A Republican-led measure to require a new education funding bill to be passed first by Tennessee lawmakers before other state budget appropriations ran into resistance in the Senate Finance Committee on Tuesday.
The fund-education-before-everything-else bill is part of the "Tennessee Trust" initiative, a series of issues many House Republicans campaigned on last fall.
House GOP Leader Jason Mumpower of Bristol, as well as state Rep. Jon Lundberg, R-Bristol, are among the bill's supporters.
"The initiative would ensure that the education budget received the focus, consideration and dollars it deserves," said a House GOP Caucus news release touting the bill. "Republicans contend that funding education as proposed ... is a more fiscally sound alternative to the governor's plan, which funds education last, through a quarter of a billion dollar tax increase (through the governor's proposed 40 cents per pack cigarette tax hike)."
But the bill's Senate sponsor, state Sen. Paul Stanley, R-Memphis, encountered a legislative glitch in the measure plus opposition from Finance Commissioner Dave Goetz.

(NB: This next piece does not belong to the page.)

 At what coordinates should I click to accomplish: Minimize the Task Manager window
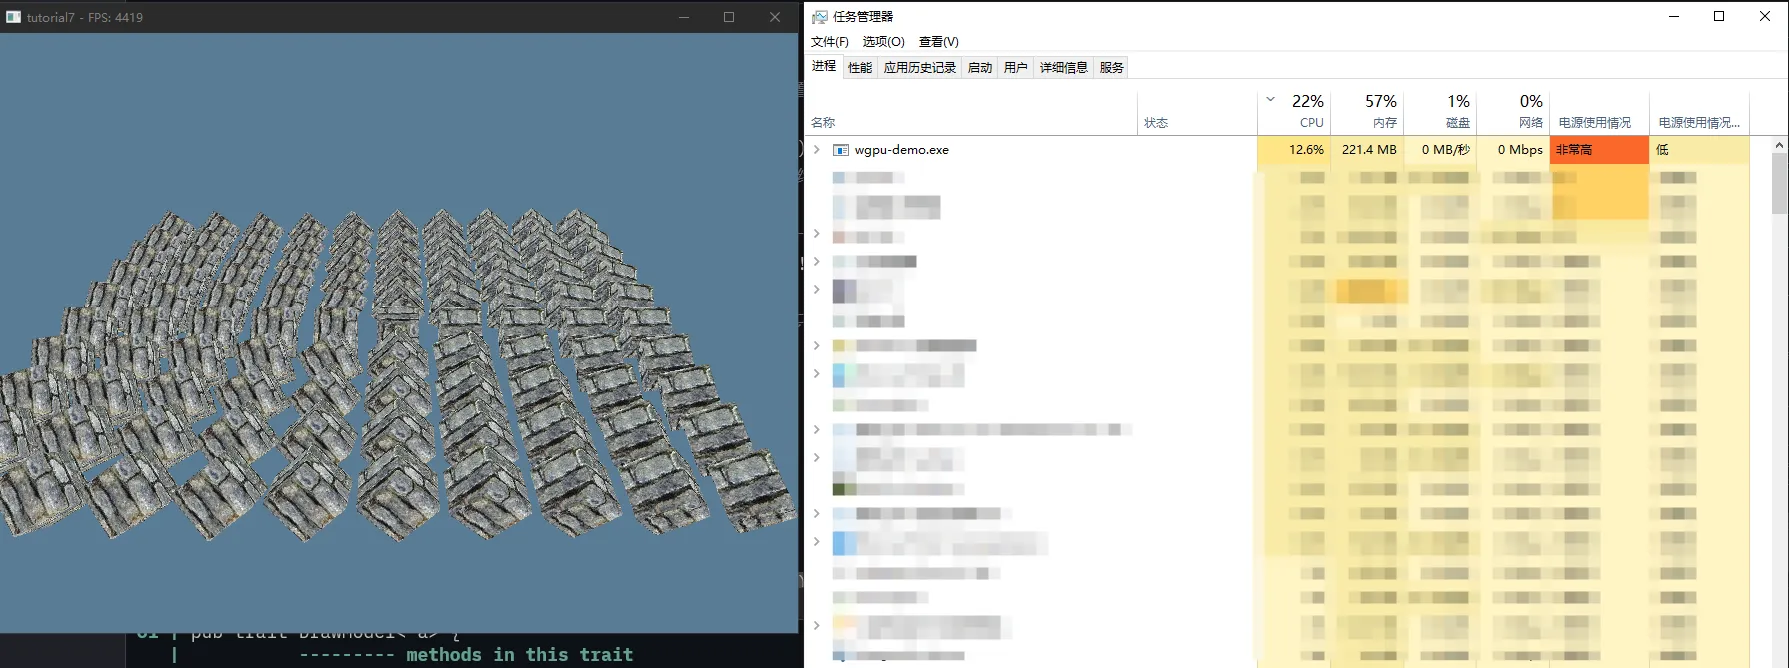(1674, 16)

The legislative glitch was uncovered by the state's Fiscal Review Committee, which said the bill would cause a $177 million shift from other programs to fully fund higher education.

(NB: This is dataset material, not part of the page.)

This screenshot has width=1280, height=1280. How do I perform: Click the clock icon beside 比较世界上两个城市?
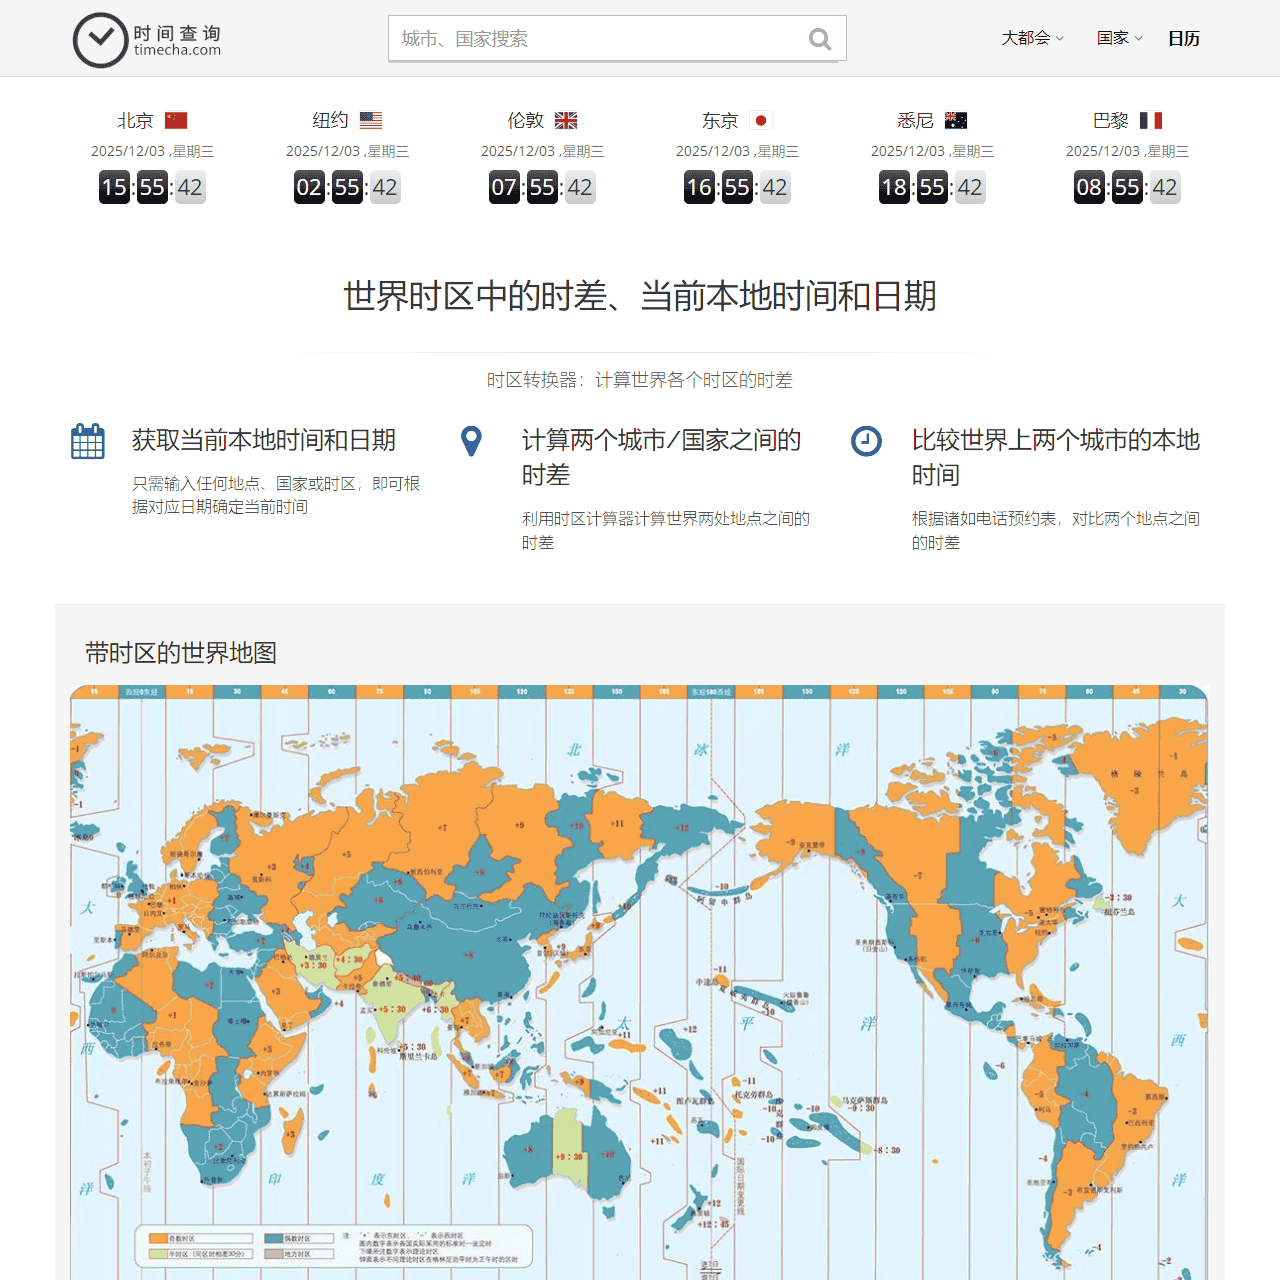point(866,440)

"In addition to a reduction in expenditures for other state programs in this amount, the state could lose significant federal funding for other functions of state government due to state's reduced ability to match federal funds," a Fiscal Review Committee statement said.
Current law requires that the budget for Tennessee's state government be set up in four parts: a budget message, state-levied taxes, detailed budget estimates, and then complete drafts of the budget appropriations.

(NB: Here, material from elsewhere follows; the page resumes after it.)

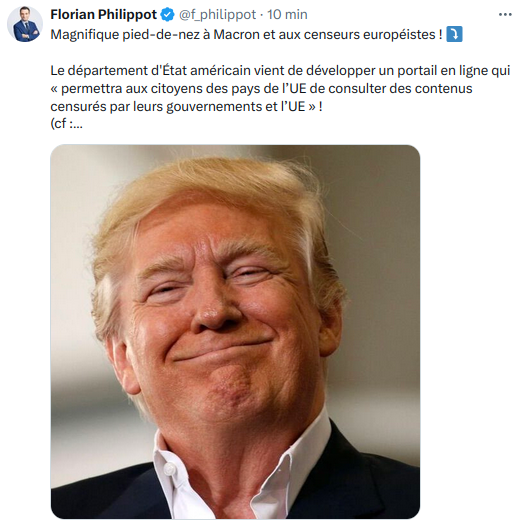Open the tweet permalink via the 10 min timestamp
This screenshot has width=521, height=530.
pyautogui.click(x=287, y=15)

Goetz told the Senate Finance Committee that Stanley's proposed education funding bill reminded him of the debate lawmakers went through with TennCare, the state's Medicaid program that used to consume funding at a higher rate than other state programs.
"You had a group of people who said health care is what we ought to fund to the detriment of other priorities," Goetz told lawmakers on the committee. "There's a difference between priorities, it seems to me, and exclusivities if you will. ... This administration and all prior administrations in my 20-some odd years of being around up here ... have in fact put money into education first but then had to balance that against the other requirements. We have legal obligations we are required to meet."
The current budget process, Goetz stressed, balances the state's priorities.
"I look at the congressional system and frankly don't find much to admire where they have 11 or 12 different appropriations bills each year," he said. "It is unbalanced and often doesn't work. ... We are better served by having a single appropriations bill that allows us to have priorities but doesn't create exclusivities."
Stanley offered an amendment to take higher education out of the bill, but it was not adopted by the committee.
"If education is first, education is first. It seems odd to me that we're going to say education is first but not higher education first," said state Sen. Jim Kyle, D-Memphis.
Stanley emphasized the bill backs up the point that lawmakers are serious about education.
"We talk a lot about putting education first. ... We do little fundamentally to put that in a concrete perspective," Stanley said.
The Senate Finance Committee deferred further action on the bill until May 1, while the measure is scheduled to be considered by the House Education Committee today.